> [The problem] Read each line of the material and note whether it contains "marker". Give the number of such lines and nothing else.

> [Data shown]
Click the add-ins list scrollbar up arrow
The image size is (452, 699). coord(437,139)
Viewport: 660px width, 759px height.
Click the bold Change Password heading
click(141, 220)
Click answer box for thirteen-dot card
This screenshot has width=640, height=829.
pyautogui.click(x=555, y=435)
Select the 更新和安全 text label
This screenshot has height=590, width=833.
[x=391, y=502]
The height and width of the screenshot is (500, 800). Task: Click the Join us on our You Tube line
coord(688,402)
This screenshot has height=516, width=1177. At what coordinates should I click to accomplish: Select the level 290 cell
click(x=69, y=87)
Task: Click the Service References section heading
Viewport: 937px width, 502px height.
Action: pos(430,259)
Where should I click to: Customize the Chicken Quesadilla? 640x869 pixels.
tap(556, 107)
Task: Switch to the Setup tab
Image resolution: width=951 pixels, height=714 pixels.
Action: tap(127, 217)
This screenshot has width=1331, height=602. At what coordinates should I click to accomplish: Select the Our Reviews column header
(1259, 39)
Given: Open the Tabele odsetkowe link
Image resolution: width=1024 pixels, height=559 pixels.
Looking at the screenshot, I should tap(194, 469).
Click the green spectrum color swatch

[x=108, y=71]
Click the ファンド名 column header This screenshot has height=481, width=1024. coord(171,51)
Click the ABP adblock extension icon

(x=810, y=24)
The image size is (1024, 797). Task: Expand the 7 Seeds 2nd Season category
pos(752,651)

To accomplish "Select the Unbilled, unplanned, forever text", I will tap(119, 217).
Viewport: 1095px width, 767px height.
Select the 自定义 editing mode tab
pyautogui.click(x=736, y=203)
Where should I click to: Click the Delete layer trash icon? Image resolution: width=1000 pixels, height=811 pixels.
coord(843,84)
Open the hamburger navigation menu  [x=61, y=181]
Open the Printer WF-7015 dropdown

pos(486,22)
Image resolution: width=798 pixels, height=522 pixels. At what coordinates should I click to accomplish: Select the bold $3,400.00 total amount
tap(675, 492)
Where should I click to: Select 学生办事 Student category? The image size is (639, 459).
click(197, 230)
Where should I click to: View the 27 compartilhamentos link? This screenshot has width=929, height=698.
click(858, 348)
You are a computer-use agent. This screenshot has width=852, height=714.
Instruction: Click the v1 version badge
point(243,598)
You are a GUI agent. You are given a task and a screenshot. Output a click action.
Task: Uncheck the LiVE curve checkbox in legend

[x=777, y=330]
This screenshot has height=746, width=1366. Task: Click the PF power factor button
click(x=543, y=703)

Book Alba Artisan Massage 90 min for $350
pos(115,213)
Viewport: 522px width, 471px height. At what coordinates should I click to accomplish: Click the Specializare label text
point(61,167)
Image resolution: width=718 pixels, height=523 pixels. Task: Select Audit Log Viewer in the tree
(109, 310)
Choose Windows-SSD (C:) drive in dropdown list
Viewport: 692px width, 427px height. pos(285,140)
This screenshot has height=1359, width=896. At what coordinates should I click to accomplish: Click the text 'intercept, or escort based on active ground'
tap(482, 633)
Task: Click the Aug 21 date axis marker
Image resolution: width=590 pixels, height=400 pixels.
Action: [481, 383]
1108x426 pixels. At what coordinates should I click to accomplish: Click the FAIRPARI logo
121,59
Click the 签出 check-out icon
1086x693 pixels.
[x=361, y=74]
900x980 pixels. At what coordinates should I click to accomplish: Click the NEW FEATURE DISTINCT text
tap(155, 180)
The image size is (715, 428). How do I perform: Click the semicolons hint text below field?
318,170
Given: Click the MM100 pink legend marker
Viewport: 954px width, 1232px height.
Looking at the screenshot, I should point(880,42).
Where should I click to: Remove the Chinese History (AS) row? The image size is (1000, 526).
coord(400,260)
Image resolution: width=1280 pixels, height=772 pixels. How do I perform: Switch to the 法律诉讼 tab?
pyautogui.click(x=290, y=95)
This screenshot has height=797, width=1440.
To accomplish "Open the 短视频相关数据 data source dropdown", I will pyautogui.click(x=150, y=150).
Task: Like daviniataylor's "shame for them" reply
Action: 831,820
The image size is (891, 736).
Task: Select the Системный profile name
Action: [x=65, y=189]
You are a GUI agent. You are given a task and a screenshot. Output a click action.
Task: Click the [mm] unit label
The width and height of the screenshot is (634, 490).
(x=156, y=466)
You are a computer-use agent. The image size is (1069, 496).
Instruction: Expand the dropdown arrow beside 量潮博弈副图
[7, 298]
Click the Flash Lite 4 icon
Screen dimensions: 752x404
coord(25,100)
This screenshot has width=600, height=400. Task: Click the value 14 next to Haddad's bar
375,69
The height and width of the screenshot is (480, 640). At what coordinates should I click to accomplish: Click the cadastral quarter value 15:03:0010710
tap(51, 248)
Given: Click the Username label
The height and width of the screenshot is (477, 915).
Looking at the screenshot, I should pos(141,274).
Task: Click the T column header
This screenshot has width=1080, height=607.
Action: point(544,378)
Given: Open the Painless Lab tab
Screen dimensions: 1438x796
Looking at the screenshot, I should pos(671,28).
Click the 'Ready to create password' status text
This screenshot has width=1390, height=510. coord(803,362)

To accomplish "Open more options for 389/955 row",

> [Task response] 2